Sensory output devices such as wearable items, three dimensional objects such as pebbles, ornaments, toy characters and the like, include controls responsive to the content of SMS messages or to recognition of spoken words or phrases in a telephone conversation to provide a response such as a thermal change, vibrational or other tactile response, colour change or olfactory output. The output may be intensified in dependence upon the number of times at which a particular word, phrase or emoticon is identified, the control means learning from identity information to associate a current call with an historic personality trait to maintain or adapt the response provided by the sensory output device.

Description

  • The present invention relates to sensory output devices and more particularly, but not exclusively, to such devices for use with mobile or cordless telephone messaging technology.
  • Cellular telephones have developed significantly in recent years as have the services which cellular network operators provide thereby. One of the more popular services is one called short messaging service (SMS) which permits cellular network users to send a short text message to other users. This service has proved extremely popular and has developed to allow the inclusion of icons indicative of emotions sometimes now referred to as “emoticons”. Such emoticons may include for example a smiling, frowning, laughing or crying face, outstretched arms (indicating a hug) and other such devices.
  • In further developments cellular mobile technology also permits the transmission of picture messages and multi-media messages (MMS) to suitably equipped mobile devices.
  • The popularity of SMS and MMS services is such that PSTN (Public switched telephony network) operators are allowing such services to be carried over the networks and fixed line telephones are now available with the capability for receiving SMS and MMS messages.
  • Many cordless telephones and some cellular telephones, PDA's (personal digital assistants also sometimes called palmtop personal computers (PPC's)) are now equipped with a low power radio connection capability for example low power radio communications operating to the “Bluetooth” standard. This output enables coupling between for example a mobile phone handset and a cordless headset or such a handset and a PPC to enable communication over the cellular network for access to the internet without the need to maintain alignment between IRDA ports or for physical coupling of the devices.
  • All of these capabilities are developing to enhance the users' entertainment and enjoyment although in some instances the use of the devices may be considered intrusive to others and potentially interruptive of the user's other activities.
  • In published PCT application no WO/01/88797 there is disclose a character device in the form of a toy adapted to provide voice output of scheduling information from a calendar program of a file server. The character is also arranged to adopt certain positions to indicate the kind of activity which the scheduling information is providing.
  • The present invention relates to sensory output devices which includes, but is not limited to, a toy such as that referenced above, wearable devices (hereinafter described) and other sensory stimulating apparatus including those capable of providing thermal, colour (or visual), olfactory and haptic stimulation. For the purpose of the description which follows all of the above may be referred to as sensory output devices or “SOD”.

DATA SEGMENT:
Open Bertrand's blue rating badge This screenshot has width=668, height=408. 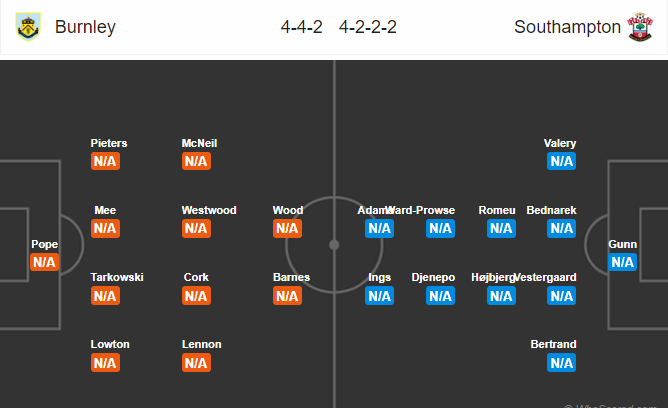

GOAL:
In the patent description on sensory output devices above, copy the passage from "Sensory output devices such" to "telephone messaging technology." word for word.

SOLUTION FOR THIS PROBLEM:
Sensory output devices such as wearable items, three dimensional objects such as pebbles, ornaments, toy characters and the like, include controls responsive to the content of SMS messages or to recognition of spoken words or phrases in a telephone conversation to provide a response such as a thermal change, vibrational or other tactile response, colour change or olfactory output. The output may be intensified in dependence upon the number of times at which a particular word, phrase or emoticon is identified, the control means learning from identity information to associate a current call with an historic personality trait to maintain or adapt the response provided by the sensory output device.

Description

  • The present invention relates to sensory output devices and more particularly, but not exclusively, to such devices for use with mobile or cordless telephone messaging technology.